**ABOUT THIS EXERCISE**
Go through the listing below and output exactly the line with "Click the red marker numbered 5", the line with "Given: Click the handwritten", and each line between; omit the rest.

**INFORMATION**
---------------
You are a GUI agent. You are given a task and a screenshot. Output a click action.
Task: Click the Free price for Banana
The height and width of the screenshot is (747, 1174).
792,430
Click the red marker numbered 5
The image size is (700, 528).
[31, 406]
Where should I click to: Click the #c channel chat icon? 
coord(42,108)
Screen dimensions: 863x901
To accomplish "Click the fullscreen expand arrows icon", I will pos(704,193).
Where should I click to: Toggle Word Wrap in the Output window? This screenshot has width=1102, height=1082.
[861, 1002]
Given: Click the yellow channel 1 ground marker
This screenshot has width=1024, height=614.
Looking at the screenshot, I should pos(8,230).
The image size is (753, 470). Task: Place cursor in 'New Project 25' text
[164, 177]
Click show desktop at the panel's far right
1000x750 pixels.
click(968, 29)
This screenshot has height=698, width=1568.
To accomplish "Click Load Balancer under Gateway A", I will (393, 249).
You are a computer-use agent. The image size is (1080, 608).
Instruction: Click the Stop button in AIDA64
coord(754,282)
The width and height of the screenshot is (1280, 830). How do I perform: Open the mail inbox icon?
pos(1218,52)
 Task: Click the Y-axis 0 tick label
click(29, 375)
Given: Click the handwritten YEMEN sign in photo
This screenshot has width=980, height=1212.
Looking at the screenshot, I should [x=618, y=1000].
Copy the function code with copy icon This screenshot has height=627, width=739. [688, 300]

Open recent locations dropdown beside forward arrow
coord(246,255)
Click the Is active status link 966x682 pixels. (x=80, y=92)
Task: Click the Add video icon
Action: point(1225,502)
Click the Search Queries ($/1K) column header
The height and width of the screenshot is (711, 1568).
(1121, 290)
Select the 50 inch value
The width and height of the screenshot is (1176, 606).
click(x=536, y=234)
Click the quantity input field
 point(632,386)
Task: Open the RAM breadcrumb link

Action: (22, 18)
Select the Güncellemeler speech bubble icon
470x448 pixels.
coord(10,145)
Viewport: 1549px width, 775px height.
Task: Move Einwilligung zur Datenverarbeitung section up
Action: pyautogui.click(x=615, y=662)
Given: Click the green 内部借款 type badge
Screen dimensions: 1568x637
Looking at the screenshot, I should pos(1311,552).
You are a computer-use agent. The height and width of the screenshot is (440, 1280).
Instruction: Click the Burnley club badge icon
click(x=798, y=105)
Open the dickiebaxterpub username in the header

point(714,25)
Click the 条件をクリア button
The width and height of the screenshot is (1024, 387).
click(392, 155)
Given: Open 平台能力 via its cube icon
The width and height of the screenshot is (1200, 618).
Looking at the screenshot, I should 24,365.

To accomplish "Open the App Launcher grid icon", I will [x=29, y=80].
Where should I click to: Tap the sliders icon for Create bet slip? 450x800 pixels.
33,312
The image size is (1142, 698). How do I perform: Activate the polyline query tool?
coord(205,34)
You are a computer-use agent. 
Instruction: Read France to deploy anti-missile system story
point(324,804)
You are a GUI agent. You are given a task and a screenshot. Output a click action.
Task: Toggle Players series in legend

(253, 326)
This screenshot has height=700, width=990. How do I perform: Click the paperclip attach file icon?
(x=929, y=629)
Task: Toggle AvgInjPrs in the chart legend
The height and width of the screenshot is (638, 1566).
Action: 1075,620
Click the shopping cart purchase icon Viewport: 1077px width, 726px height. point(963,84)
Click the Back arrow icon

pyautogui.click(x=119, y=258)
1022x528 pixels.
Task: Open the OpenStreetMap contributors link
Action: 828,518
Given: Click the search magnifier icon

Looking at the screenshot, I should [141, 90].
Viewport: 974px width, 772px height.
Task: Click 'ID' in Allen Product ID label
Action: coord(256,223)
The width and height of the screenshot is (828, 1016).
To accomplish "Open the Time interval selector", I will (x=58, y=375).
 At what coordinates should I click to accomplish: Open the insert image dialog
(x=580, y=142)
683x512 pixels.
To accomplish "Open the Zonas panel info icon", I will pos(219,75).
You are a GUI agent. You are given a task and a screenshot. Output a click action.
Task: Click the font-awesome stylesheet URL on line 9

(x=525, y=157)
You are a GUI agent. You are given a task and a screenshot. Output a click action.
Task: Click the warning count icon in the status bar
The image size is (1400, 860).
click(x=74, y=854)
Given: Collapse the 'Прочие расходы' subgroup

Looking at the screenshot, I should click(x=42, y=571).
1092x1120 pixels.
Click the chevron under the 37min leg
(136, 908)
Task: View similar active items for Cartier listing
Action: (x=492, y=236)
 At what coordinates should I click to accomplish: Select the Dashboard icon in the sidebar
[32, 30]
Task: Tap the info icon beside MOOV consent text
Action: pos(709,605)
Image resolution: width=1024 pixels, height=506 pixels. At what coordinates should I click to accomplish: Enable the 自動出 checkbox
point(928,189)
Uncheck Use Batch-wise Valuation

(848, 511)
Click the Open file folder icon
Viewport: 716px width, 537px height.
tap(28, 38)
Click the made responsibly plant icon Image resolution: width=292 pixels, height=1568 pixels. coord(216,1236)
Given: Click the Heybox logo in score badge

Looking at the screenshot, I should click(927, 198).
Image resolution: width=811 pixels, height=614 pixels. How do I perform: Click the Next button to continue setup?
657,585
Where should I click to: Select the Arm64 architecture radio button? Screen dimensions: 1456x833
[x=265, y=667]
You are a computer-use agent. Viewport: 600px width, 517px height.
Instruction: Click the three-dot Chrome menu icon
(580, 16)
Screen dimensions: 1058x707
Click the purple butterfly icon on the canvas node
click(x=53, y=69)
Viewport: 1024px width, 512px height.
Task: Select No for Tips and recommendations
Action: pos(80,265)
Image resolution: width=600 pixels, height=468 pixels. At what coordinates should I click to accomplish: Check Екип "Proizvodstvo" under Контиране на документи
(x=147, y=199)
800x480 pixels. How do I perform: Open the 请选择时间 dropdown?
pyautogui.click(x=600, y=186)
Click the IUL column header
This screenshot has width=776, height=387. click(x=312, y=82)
---------------
**YOUR RESPONSE**
Click the red marker numbered 5
The image size is (700, 528).
[31, 406]
Where should I click to: Click the #c channel chat icon? 
coord(42,108)
Screen dimensions: 863x901
To accomplish "Click the fullscreen expand arrows icon", I will pos(704,193).
Where should I click to: Toggle Word Wrap in the Output window? This screenshot has width=1102, height=1082.
[861, 1002]
Given: Click the yellow channel 1 ground marker
This screenshot has width=1024, height=614.
Looking at the screenshot, I should pos(8,230).
The image size is (753, 470). Task: Place cursor in 'New Project 25' text
[164, 177]
Click show desktop at the panel's far right
1000x750 pixels.
click(968, 29)
This screenshot has height=698, width=1568.
To accomplish "Click Load Balancer under Gateway A", I will (393, 249).
You are a computer-use agent. The image size is (1080, 608).
Instruction: Click the Stop button in AIDA64
coord(754,282)
The width and height of the screenshot is (1280, 830). How do I perform: Open the mail inbox icon?
pos(1218,52)
 Task: Click the Y-axis 0 tick label
click(29, 375)
Given: Click the handwritten YEMEN sign in photo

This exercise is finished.